It’s anchors aweigh for a new Forth Ferry service between Fife and East Lothian this weekend following a successful trial last year.
Seafari Adventures and the Scottish Seabird Centre are officially launching the Forth Ferry, which runs between Anstruther and North Berwick, for the 2016 season on Saturday.
The move comes after a pilot was held in August 2015.
The Forth Ferry offers a unique passenger service between the popular seaside towns of North Berwick and Anstruther and each crossing takes approximately 45 minutes.
Visitors on board the 55-seat Catamaran can enjoy days out in either location.

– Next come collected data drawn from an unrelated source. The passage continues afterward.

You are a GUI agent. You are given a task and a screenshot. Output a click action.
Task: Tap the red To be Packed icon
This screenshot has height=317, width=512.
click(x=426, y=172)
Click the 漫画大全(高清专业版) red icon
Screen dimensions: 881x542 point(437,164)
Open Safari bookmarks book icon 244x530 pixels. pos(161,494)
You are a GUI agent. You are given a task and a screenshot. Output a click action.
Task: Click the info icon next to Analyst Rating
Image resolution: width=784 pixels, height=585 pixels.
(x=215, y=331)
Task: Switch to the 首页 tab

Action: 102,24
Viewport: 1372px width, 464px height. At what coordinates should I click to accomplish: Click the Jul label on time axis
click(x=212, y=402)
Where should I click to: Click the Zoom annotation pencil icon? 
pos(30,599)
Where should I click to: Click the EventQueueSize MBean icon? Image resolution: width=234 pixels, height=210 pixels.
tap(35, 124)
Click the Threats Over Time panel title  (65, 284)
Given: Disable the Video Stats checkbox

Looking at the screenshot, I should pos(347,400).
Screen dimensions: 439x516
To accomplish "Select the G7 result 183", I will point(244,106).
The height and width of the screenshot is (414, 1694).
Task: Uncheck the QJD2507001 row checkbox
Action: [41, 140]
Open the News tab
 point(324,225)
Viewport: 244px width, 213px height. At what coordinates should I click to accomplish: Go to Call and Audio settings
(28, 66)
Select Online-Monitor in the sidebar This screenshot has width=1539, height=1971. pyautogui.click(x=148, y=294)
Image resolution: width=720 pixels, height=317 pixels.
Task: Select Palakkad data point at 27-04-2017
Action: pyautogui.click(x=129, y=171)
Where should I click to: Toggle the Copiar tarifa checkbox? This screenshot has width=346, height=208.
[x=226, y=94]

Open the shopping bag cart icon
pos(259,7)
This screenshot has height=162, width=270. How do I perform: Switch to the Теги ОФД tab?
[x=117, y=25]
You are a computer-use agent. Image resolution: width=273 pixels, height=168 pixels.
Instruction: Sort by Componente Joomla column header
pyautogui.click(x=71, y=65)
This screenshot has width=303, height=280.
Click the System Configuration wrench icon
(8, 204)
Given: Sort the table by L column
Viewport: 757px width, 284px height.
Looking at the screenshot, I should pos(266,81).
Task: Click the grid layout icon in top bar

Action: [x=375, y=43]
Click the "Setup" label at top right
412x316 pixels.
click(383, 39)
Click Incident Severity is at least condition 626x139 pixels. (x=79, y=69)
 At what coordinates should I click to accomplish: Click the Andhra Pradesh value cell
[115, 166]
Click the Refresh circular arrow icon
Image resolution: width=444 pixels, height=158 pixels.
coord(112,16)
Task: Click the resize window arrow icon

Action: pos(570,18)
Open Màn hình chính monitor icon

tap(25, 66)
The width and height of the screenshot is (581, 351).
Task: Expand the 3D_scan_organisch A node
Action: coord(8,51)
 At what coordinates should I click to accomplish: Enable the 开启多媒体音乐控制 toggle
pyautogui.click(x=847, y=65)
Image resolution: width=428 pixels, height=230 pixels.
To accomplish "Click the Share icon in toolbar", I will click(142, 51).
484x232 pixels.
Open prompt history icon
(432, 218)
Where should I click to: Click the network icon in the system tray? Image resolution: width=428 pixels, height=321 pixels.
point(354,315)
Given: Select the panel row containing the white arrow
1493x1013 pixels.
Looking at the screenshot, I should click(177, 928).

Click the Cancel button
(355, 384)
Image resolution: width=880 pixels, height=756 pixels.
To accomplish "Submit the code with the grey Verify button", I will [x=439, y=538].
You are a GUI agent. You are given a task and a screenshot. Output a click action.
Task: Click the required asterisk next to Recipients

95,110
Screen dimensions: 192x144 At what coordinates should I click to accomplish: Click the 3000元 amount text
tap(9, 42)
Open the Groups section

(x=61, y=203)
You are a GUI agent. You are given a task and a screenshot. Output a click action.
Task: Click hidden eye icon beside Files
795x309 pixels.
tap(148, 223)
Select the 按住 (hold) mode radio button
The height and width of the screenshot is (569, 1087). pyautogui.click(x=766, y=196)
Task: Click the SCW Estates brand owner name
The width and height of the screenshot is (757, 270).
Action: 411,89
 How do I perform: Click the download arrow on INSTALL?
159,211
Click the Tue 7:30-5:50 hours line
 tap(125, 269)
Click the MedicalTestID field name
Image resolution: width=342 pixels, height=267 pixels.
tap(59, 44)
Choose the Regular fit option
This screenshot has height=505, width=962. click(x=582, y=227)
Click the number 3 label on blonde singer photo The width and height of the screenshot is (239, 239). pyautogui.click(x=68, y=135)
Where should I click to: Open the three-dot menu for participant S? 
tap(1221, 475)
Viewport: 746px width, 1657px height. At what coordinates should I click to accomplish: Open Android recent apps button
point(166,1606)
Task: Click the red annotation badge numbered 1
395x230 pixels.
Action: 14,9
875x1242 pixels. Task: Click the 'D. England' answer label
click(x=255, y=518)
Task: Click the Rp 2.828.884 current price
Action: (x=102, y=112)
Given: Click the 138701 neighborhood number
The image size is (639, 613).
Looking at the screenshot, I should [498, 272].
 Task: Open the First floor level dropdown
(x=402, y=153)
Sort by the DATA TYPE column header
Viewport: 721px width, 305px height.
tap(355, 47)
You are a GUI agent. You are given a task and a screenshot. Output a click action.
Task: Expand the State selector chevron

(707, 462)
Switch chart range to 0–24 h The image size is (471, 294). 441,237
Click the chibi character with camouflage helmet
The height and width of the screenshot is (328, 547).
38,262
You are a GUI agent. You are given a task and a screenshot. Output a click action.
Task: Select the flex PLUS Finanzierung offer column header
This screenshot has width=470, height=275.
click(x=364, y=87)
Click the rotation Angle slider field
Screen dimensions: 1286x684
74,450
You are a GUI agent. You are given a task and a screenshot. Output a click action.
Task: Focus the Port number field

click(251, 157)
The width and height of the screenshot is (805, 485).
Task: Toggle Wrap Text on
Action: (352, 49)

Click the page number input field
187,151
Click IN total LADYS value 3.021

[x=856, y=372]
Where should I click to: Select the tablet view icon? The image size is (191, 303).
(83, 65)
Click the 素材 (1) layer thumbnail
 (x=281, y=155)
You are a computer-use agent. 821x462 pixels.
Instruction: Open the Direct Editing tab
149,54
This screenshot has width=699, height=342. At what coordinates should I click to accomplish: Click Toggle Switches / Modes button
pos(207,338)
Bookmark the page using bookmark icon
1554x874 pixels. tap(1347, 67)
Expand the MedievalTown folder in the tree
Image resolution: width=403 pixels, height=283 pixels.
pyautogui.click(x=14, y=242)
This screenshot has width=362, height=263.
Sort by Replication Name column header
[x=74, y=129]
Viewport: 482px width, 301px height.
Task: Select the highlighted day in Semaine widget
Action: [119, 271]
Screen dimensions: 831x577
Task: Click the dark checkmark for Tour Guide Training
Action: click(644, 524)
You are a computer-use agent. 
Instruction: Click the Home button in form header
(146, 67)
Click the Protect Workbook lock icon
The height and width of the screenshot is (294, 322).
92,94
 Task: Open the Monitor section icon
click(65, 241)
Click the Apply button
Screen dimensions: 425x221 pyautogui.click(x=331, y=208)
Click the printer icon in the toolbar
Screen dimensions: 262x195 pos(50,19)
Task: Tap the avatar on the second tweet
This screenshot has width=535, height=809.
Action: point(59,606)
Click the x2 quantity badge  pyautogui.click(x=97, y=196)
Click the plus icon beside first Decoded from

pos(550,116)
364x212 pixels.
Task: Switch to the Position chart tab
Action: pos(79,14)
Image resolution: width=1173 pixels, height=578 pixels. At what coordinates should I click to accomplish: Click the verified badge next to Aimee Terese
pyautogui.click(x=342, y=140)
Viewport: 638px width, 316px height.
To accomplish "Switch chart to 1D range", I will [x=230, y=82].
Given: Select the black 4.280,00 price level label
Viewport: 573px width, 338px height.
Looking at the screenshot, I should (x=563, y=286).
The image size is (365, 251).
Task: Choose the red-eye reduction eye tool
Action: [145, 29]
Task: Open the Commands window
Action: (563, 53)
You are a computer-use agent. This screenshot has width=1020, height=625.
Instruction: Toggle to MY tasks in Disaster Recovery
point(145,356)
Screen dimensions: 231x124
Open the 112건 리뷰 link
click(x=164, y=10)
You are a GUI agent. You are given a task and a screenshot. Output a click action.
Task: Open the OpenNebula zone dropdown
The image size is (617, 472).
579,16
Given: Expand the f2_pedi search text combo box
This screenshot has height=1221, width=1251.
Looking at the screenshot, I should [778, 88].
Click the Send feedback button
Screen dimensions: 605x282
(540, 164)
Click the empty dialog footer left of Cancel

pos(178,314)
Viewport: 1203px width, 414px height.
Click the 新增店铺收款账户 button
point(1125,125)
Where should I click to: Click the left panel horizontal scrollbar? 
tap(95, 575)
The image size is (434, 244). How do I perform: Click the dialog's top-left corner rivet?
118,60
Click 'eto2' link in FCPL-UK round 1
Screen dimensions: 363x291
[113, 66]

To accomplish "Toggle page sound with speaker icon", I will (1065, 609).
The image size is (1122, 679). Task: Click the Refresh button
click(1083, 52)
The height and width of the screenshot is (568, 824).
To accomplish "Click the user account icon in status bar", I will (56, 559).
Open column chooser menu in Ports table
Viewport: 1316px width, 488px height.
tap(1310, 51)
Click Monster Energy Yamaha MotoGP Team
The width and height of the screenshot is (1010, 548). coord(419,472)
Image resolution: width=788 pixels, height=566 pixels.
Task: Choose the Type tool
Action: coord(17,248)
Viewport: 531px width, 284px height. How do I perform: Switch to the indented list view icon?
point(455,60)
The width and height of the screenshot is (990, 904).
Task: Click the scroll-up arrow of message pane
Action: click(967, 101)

The aim of the Forth Ferry is to forge closer tourism links between East Lothian and Fife, offering locals and visitors alike opportunities for great days out on both sides of the Forth.
Colin Aston, managing director of Seafari Adventures, said: “The trial of the Forth Ferry in 2015 was a great success, with lots of demand for the service and really positive feedback. There were also some really insightful comments from passengers and we have used these to make the Forth Ferry the best that we can.”
Tom Brock OBE, chief executive of the Scottish Seabird Centre, said: “With a long and rich history, this crossing was previously the ‘Pilgrim’s Ferry’ dating back over 1000 years and used by pilgrims on their way to St Andrews.
“It has been wonderful, not only to reinstate this historic route, but to experience a demand for it to continue.
“This innovative service will benefit locals, visitors and communities on both sides of the Forth.”
Manuela Calchini, regional director at VisitScotland, said: “We are delighted the Forth Ferry is to return and the opportunities it will bring for tourism in the area. This innovative service will make it even easier for visitors to explore the many attractions on both sides of the water. We hope more visitors will take advantage of this unique travel experience.”
Day return tickets are priced £25 for adults, £15 for children. Trips subject to weather and sea conditions.